After testing the release of the wire net from the helicopter, an enlisted man with one stripe on his uniform says to Col. Calder, "The hook's working fine, sir!", to which Calder replies, "That's good, sergeant!" One stripe is the insignia of a private, not a sergeant.
The General, fearing that the space ship has sunk, points to a body of water on the map and says that the lost astronauts are now "20,000 leagues under the sea." Of course, it's a coy reference to the recent sci-fi flick 20,000 Leagues Under the Sea (and Jules Verne's novel). However, a league is about 3 miles; no ship could sink 60,000 miles under the sea since the earth isn't that large. The Verne title refers to the amount of miles traveled under the sea, not how deep the craft was operating. So the General has made a geographical error while trying to make a hip quip.
The scientists tell the news reporters that bullets have little effect on the creature because it has no heart or lungs, but a network of tubes, and yet when the creature is anesthetized, we see its chest rise and fall in a breathing fashion.
Near the beginning when the spaceship starts to sink, the meteor hole starts to go under water. The next shot is from the inside and the hole is still above the waterline. The next shot is outside and the hole is almost covered with water.
During the fight in the barn the stain on the Colonel's bandage grows from a small spot to two long streaks and then to a large stain covering most of the bandage. But when Marisa Leonardo asks to change the bandage the stain has shrunk to about half the size.
In the sequence where the large military helicopter is searching for the Ymir, there is an aerial shot taken from above the helicopter as it skims over the fields. The helicopter casts a big shadow as it flies, and if you look directly in back of that shadow you can see a smaller shadow trailing it, which is that of a smaller helicopter that is filming the scene.
It is stated that the craft was spotted by radar over Iceland at an altitude of 200, descending at 3,500 feet per minute. It was then tracked again later, still descending at 3,500 feet per minute, and they project the landing position. However, at that rate of descent, it would take 5 hours to fall 200 miles. During that time it would make over 3 orbits of the Earth, so it would not be possible to simply look at a map and point to a landing location.
William Hopper's character, an Air Force Colonel (note clouds and lightning bolts on hat brim) would be wearing a navy blue hat with his tan uniform, not an olive drab Army hat. Also, General's stars and Colonel's eagles would be silver, not gold. (Colorized 50th Anniversary version).
The rate of descent by the space craft that is talked about at the beginning of the film is 3500 feet per minute. That is less then 60 mph. No object reentering the atmosphere from "space" could move so slow. Reentry speeds are measured in the thousands of miles per hour.

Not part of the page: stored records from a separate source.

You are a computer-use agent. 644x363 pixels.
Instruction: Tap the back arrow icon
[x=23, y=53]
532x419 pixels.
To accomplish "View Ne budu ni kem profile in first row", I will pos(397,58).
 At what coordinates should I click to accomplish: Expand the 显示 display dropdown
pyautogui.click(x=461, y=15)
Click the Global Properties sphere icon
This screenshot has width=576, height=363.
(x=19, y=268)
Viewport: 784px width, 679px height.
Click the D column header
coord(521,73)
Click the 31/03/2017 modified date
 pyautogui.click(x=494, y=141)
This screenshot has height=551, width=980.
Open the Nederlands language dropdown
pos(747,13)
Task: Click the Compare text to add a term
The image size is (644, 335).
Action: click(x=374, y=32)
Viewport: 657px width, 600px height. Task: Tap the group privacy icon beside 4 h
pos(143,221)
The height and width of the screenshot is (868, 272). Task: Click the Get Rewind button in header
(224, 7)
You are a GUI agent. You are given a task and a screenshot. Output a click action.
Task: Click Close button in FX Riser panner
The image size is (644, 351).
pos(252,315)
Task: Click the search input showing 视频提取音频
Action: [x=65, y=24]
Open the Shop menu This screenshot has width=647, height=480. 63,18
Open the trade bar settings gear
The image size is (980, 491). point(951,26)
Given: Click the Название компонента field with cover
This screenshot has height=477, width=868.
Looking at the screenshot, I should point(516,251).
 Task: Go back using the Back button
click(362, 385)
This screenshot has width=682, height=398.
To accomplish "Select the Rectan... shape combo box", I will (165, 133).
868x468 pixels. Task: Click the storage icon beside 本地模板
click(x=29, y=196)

During the fight between the Ymir and the elephant, there is a tight shot of three men hiding behind a pillar of the viaduct. When the two animals get close, the turn and flee, one of them falling backwards, and another tripping over him. In a wider shot scene a few seconds later we see the same pillar, the same men run up to it, hide and watch the fight as before then turn and run, as before, tripping over each other. It's then same shot used two times closer/farther perspectives.